— Start Source data —
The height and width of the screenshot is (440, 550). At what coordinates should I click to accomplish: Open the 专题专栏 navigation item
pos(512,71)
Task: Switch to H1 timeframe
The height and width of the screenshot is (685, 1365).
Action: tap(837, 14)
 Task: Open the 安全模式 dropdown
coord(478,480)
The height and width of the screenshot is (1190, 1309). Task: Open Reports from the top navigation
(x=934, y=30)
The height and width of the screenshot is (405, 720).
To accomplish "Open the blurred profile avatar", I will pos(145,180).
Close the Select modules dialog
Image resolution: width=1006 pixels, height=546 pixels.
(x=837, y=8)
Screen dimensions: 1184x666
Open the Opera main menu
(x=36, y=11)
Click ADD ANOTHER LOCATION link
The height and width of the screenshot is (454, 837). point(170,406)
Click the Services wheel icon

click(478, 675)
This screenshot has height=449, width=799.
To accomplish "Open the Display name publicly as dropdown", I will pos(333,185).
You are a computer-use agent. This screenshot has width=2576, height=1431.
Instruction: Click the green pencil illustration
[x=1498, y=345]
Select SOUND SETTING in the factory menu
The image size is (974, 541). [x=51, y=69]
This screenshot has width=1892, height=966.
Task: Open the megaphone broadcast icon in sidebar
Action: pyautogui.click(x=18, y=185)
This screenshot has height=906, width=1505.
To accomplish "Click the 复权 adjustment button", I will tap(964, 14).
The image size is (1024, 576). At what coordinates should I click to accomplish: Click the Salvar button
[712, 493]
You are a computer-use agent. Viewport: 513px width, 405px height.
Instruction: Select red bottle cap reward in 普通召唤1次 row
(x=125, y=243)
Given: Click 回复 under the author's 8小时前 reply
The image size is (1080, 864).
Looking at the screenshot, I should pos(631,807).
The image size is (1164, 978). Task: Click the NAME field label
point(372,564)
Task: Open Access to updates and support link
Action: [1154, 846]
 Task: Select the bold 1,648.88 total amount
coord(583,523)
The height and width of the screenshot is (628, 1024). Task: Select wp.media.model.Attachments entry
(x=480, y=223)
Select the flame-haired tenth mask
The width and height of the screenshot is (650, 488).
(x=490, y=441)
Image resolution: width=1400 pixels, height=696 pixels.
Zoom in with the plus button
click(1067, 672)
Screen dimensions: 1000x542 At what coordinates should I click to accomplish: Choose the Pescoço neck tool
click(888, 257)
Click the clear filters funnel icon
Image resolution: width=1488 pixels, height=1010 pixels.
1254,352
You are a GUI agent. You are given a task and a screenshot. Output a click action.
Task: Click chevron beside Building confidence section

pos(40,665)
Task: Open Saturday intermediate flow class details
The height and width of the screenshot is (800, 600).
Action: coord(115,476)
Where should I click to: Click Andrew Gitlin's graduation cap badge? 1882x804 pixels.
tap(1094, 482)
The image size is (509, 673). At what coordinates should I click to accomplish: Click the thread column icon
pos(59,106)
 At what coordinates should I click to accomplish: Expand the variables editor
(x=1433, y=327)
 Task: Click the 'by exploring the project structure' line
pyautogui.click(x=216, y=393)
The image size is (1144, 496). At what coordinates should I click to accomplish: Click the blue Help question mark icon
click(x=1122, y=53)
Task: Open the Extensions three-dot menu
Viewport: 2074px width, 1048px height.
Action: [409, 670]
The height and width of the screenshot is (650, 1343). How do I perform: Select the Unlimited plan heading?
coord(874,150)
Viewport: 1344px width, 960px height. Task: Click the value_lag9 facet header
— End Source data —
What you should do
Rewrite all of the records above, replacing every "Instruction" with "Command" and leaving everything else as it is.

Complete response
The height and width of the screenshot is (440, 550). At what coordinates should I click to accomplish: Open the 专题专栏 navigation item
pos(512,71)
Task: Switch to H1 timeframe
The height and width of the screenshot is (685, 1365).
Action: tap(837, 14)
 Task: Open the 安全模式 dropdown
coord(478,480)
The height and width of the screenshot is (1190, 1309). Task: Open Reports from the top navigation
(x=934, y=30)
The height and width of the screenshot is (405, 720).
To accomplish "Open the blurred profile avatar", I will pos(145,180).
Close the Select modules dialog
Image resolution: width=1006 pixels, height=546 pixels.
(x=837, y=8)
Screen dimensions: 1184x666
Open the Opera main menu
(x=36, y=11)
Click ADD ANOTHER LOCATION link
The height and width of the screenshot is (454, 837). point(170,406)
Click the Services wheel icon

click(478, 675)
This screenshot has height=449, width=799.
To accomplish "Open the Display name publicly as dropdown", I will pos(333,185).
You are a computer-use agent. This screenshot has width=2576, height=1431.
Command: Click the green pencil illustration
[x=1498, y=345]
Select SOUND SETTING in the factory menu
The image size is (974, 541). [x=51, y=69]
This screenshot has width=1892, height=966.
Task: Open the megaphone broadcast icon in sidebar
Action: pyautogui.click(x=18, y=185)
This screenshot has height=906, width=1505.
To accomplish "Click the 复权 adjustment button", I will tap(964, 14).
The image size is (1024, 576). At what coordinates should I click to accomplish: Click the Salvar button
[712, 493]
You are a computer-use agent. Viewport: 513px width, 405px height.
Command: Select red bottle cap reward in 普通召唤1次 row
(x=125, y=243)
Given: Click 回复 under the author's 8小时前 reply
The image size is (1080, 864).
Looking at the screenshot, I should pos(631,807).
The image size is (1164, 978). Task: Click the NAME field label
point(372,564)
Task: Open Access to updates and support link
Action: [1154, 846]
 Task: Select the bold 1,648.88 total amount
coord(583,523)
The height and width of the screenshot is (628, 1024). Task: Select wp.media.model.Attachments entry
(x=480, y=223)
Select the flame-haired tenth mask
The width and height of the screenshot is (650, 488).
(x=490, y=441)
Image resolution: width=1400 pixels, height=696 pixels.
Zoom in with the plus button
click(1067, 672)
Screen dimensions: 1000x542 At what coordinates should I click to accomplish: Choose the Pescoço neck tool
click(888, 257)
Click the clear filters funnel icon
Image resolution: width=1488 pixels, height=1010 pixels.
1254,352
You are a GUI agent. You are given a task and a screenshot. Output a click action.
Task: Click chevron beside Building confidence section

pos(40,665)
Task: Open Saturday intermediate flow class details
The height and width of the screenshot is (800, 600).
Action: coord(115,476)
Where should I click to: Click Andrew Gitlin's graduation cap badge? 1882x804 pixels.
tap(1094, 482)
The image size is (509, 673). At what coordinates should I click to accomplish: Click the thread column icon
pos(59,106)
 At what coordinates should I click to accomplish: Expand the variables editor
(x=1433, y=327)
 Task: Click the 'by exploring the project structure' line
pyautogui.click(x=216, y=393)
The image size is (1144, 496). At what coordinates should I click to accomplish: Click the blue Help question mark icon
click(x=1122, y=53)
Task: Open the Extensions three-dot menu
Viewport: 2074px width, 1048px height.
Action: [409, 670]
The height and width of the screenshot is (650, 1343). How do I perform: Select the Unlimited plan heading?
coord(874,150)
Viewport: 1344px width, 960px height. Task: Click the value_lag9 facet header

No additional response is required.